Requirement: Scan the entries below for the word "agent". Copy out every line in which it occurs.
╔══
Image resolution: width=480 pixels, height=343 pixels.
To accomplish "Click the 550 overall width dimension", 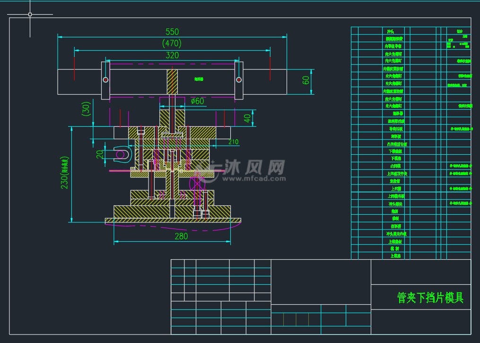I will click(172, 32).
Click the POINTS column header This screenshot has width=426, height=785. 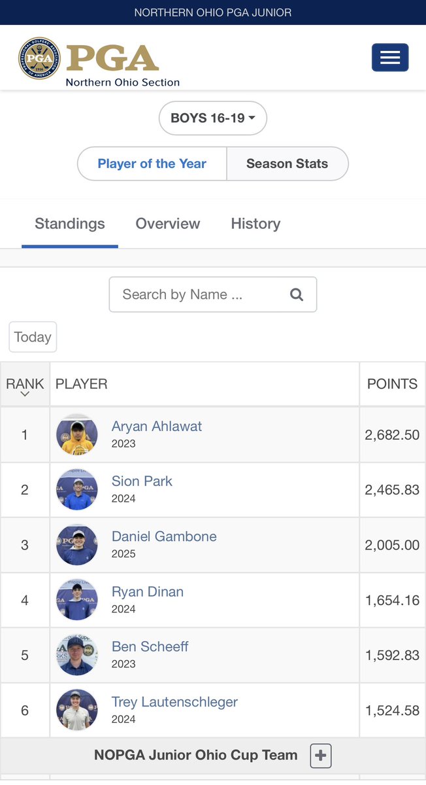click(x=392, y=384)
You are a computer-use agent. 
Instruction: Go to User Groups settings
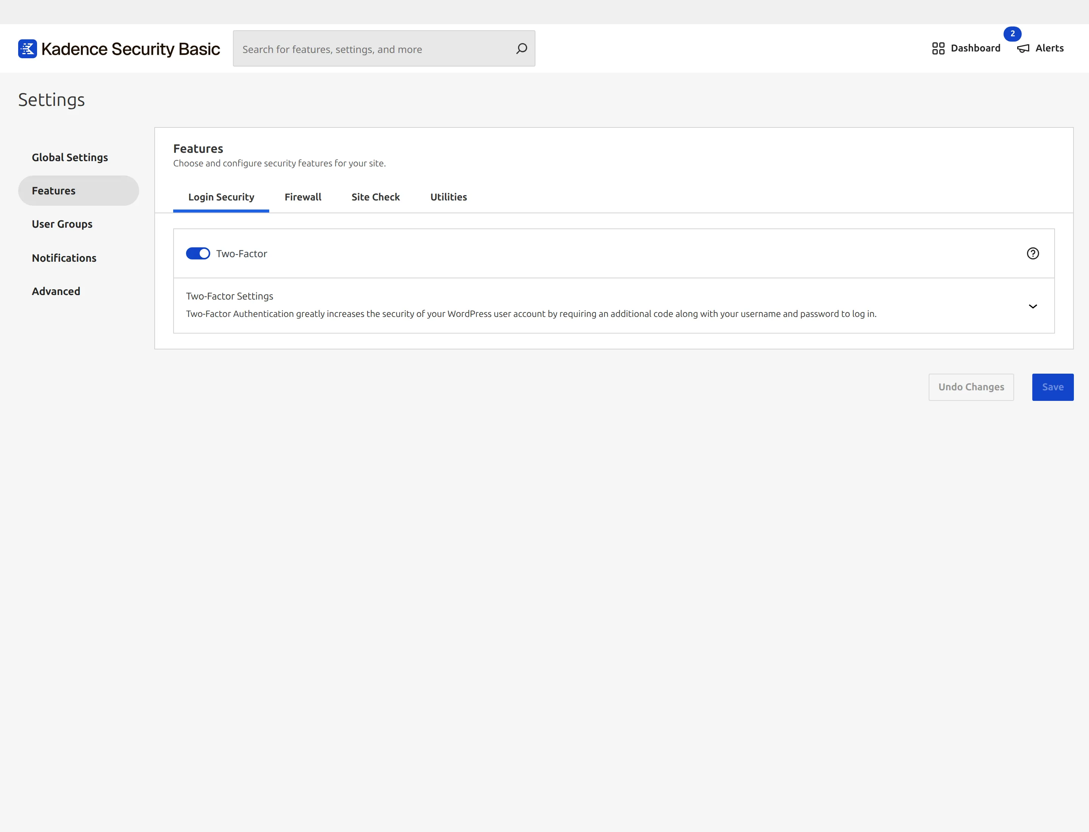62,224
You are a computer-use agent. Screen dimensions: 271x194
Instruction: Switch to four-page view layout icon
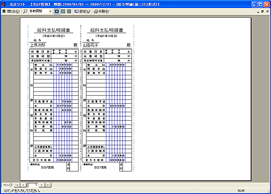[x=69, y=11]
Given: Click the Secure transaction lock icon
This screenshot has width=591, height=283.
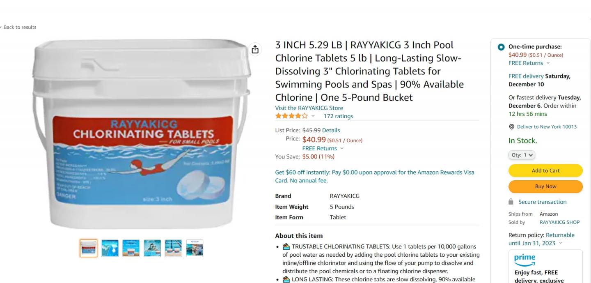Looking at the screenshot, I should point(511,202).
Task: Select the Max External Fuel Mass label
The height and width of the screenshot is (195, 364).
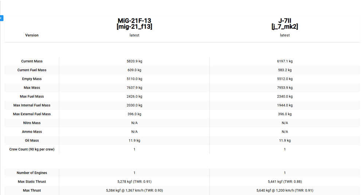Action: [32, 114]
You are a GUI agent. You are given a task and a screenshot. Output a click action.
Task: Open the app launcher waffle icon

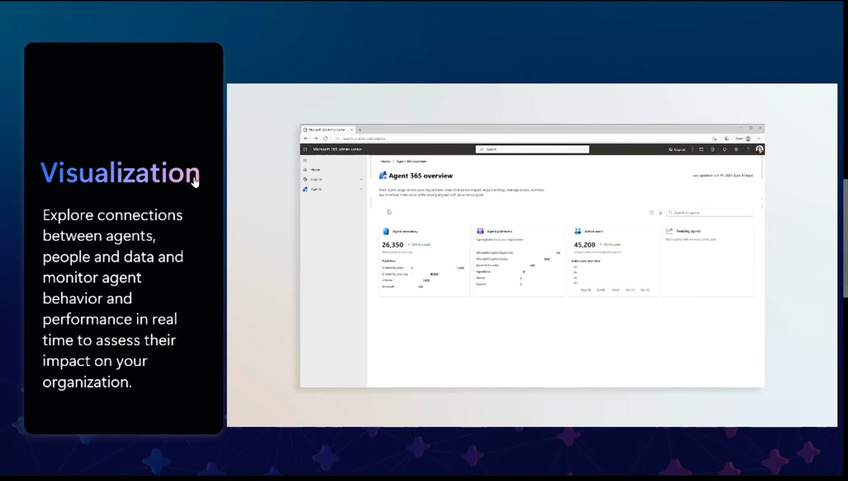pyautogui.click(x=306, y=149)
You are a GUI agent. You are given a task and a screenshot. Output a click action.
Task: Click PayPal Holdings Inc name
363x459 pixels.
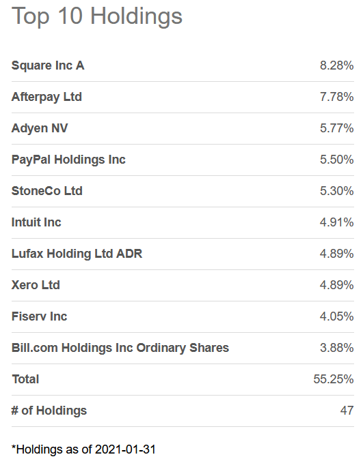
╚══
Result below:
You are a computer-use agent. 
You are a computer-use agent. Screen dimensions: 271x194
You are a GUI agent. You are given a task and a screenshot. Output a click action.
You are a GUI agent. You are given a task and a screenshot. Output a click action.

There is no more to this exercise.